Your organization already has all five context types. What's often missing is a structured layer that makes the data queryable by service identifier rather than scattered across disconnected tools. Before adding another AI agent to your stack, run this audit to find out where the holes are.

  1. Query the Software Catalog for the service. Confirm that spec.owner, spec.dependsOn, spec.lifecycle, and your SLA-tier labels are all populated and accurate.
  2. If ownership data is missing or incomplete, add or update the catalog-info.yaml with the owning team, dependency annotations, and lifecycle status, then commit it to the repository Roadie ingests from.
  3. If incident history is absent, add the pagerduty.com/integration-key annotation to catalog-info.yaml and add the EntityPagerDutyCard to the entity's Overview page via the gear icon.
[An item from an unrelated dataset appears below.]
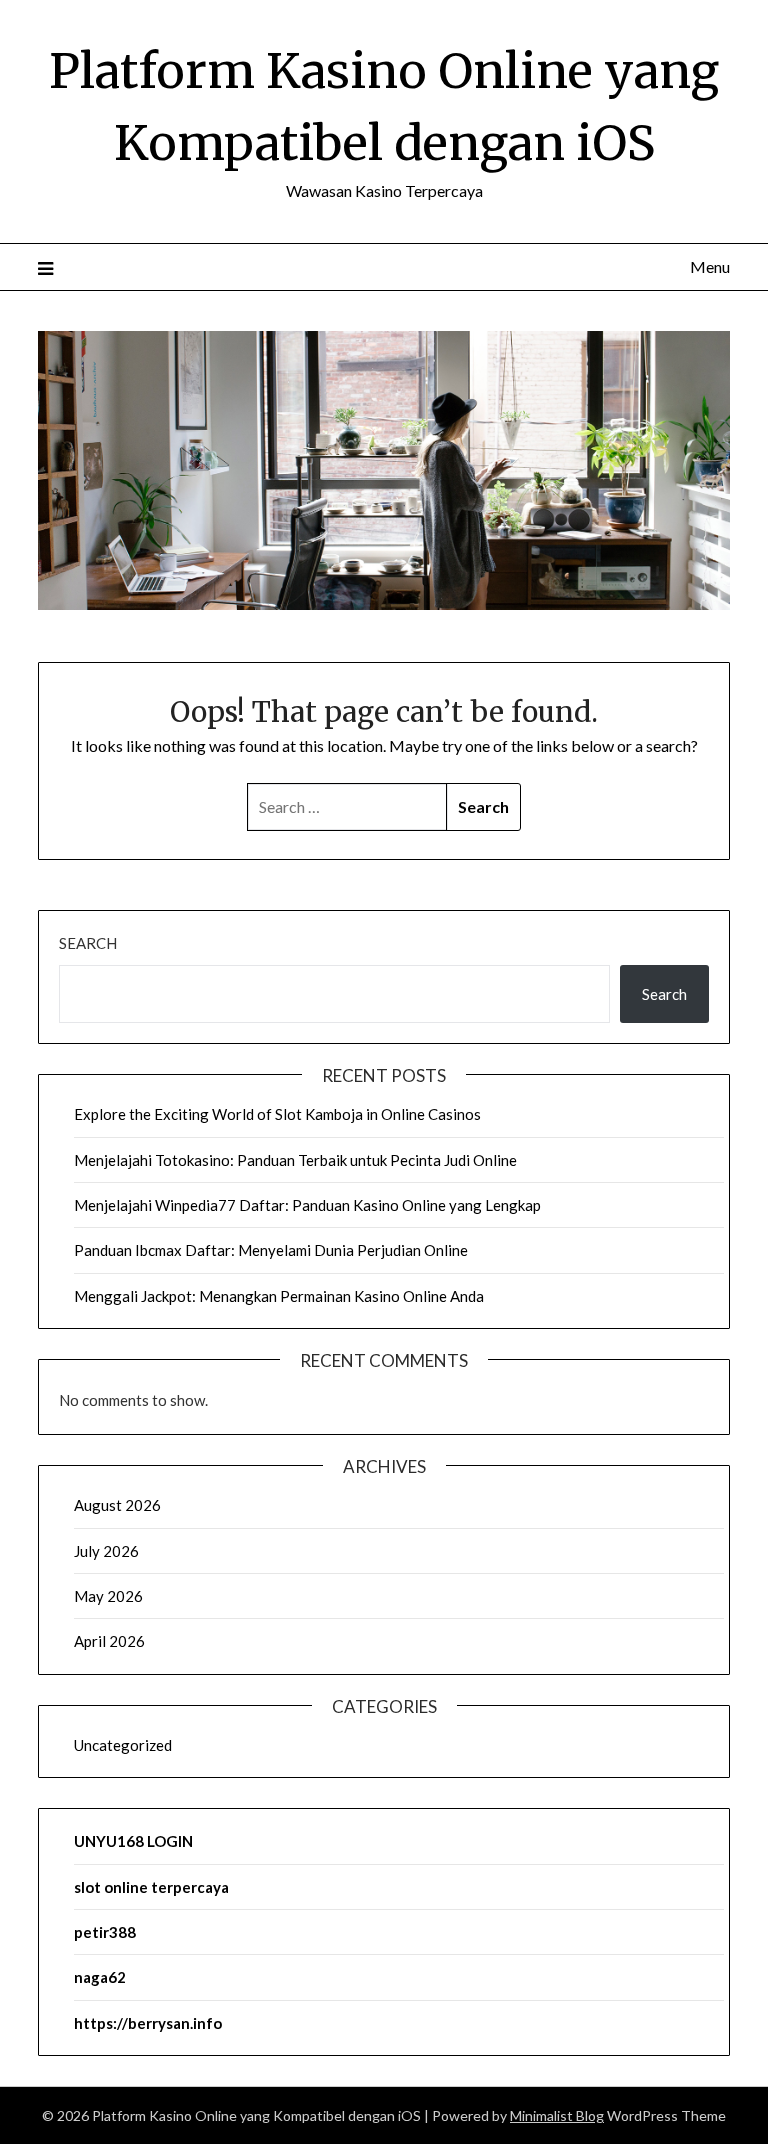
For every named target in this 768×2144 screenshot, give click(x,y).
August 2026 (117, 1505)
Verify the card renders active incident data before moving on.
  4. If standards compliance is untracked, create one Tech Insights data source and one check in the Scorecards interface. A minimal starting check: "Does this entity have a pagerduty.com/integration-key annotation defined?" Apply it to all production-tier components and treat the pass/fail results as your baseline.

Roadie's engineering context platform connects all five context types in a single queryable layer, using the service identifier as the common key across ownership, deployment state, incident history, compliance results, and documentation. The engineering context your organization has already captured, structured and queryable from one place, is what turns a capable model into an agent your engineers actually trust.